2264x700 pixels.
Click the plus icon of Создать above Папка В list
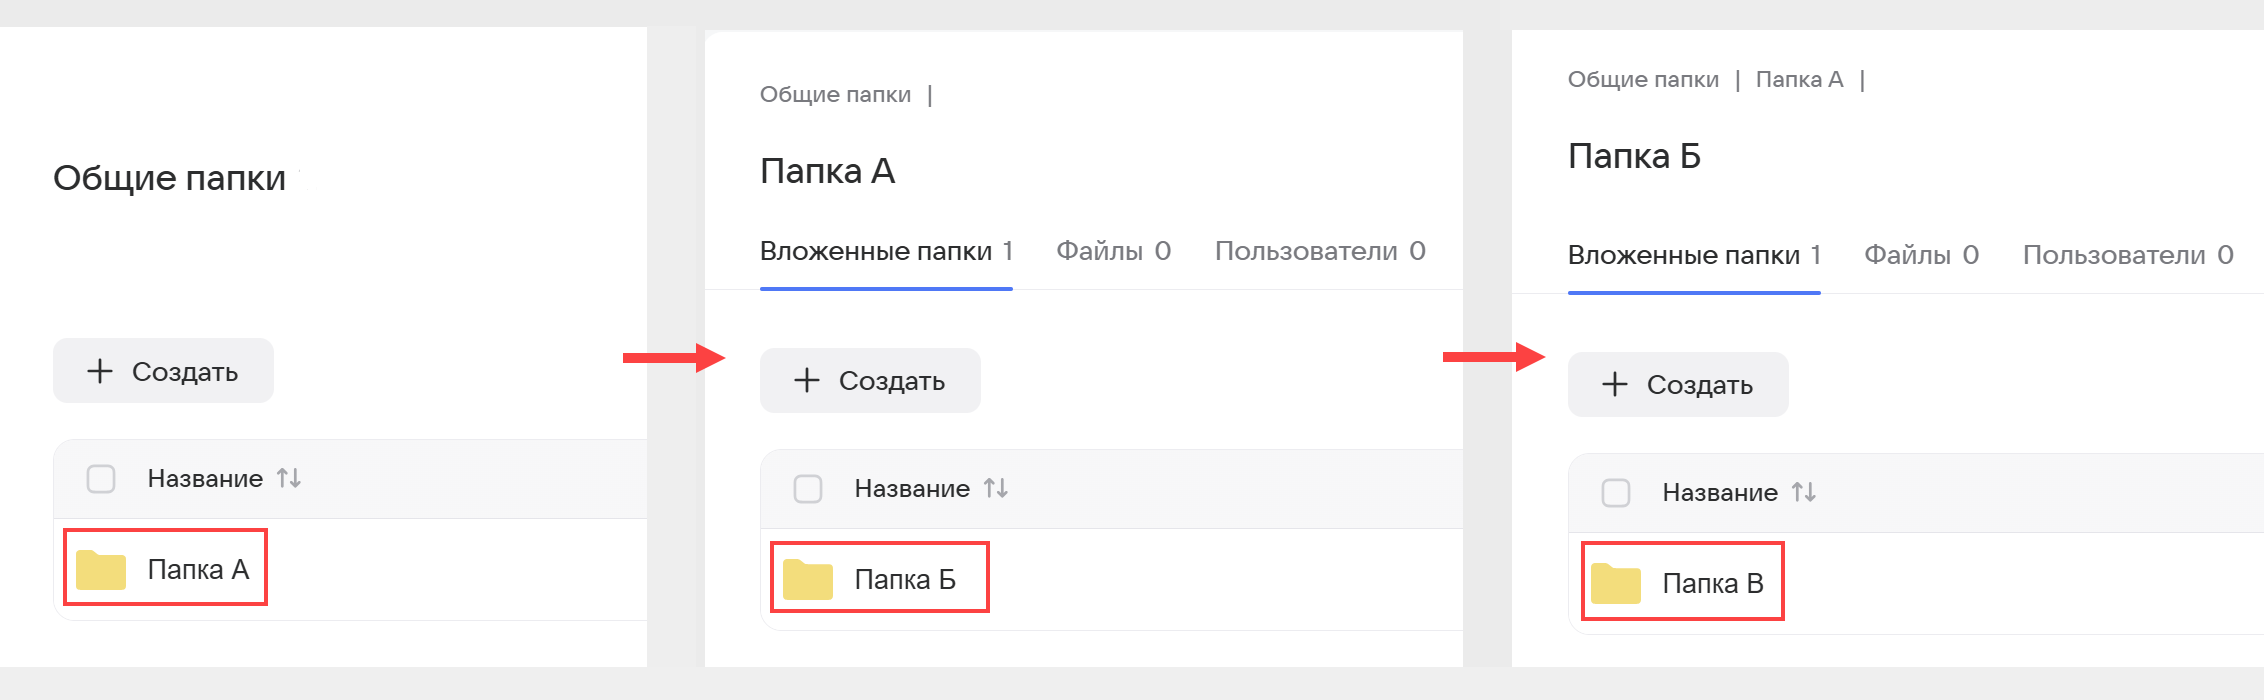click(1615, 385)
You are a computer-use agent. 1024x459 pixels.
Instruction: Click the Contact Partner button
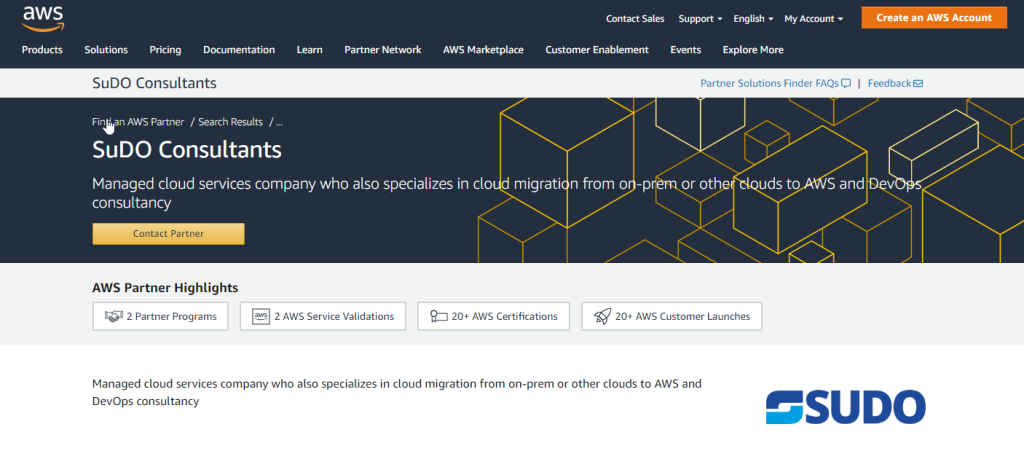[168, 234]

...

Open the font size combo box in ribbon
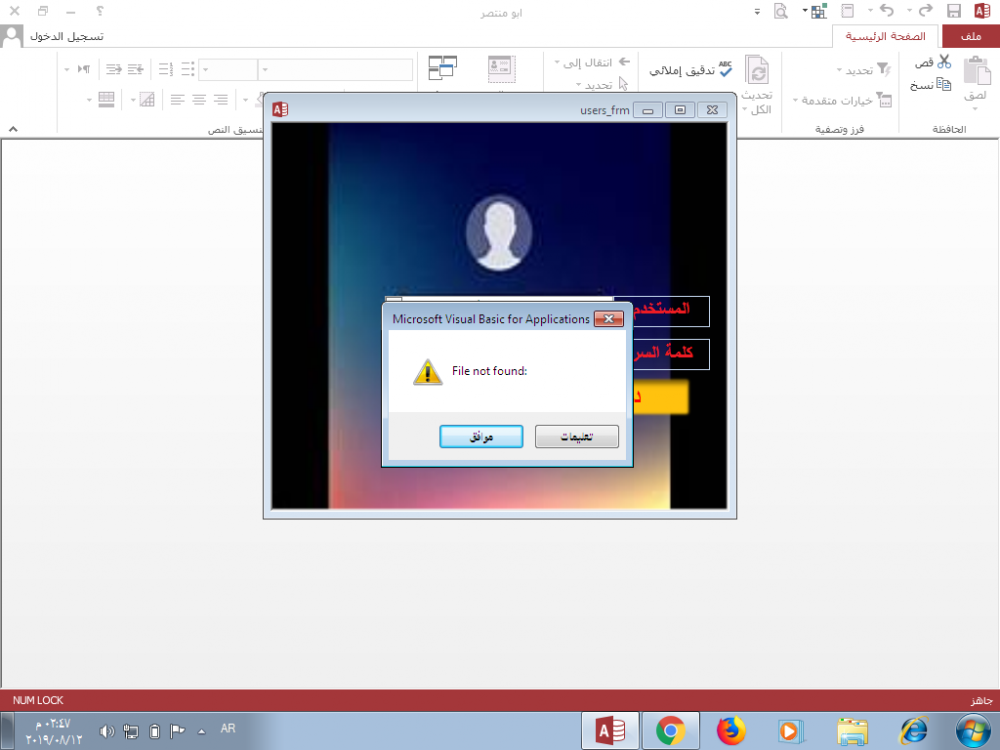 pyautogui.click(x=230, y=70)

§ **Exercise instructions**:
Locate the word "pixels" in the entries, and copy every line where it is found.

§ **Answer section**:
2264x700 pixels.
You are a computer-use agent. 1024x459 pixels.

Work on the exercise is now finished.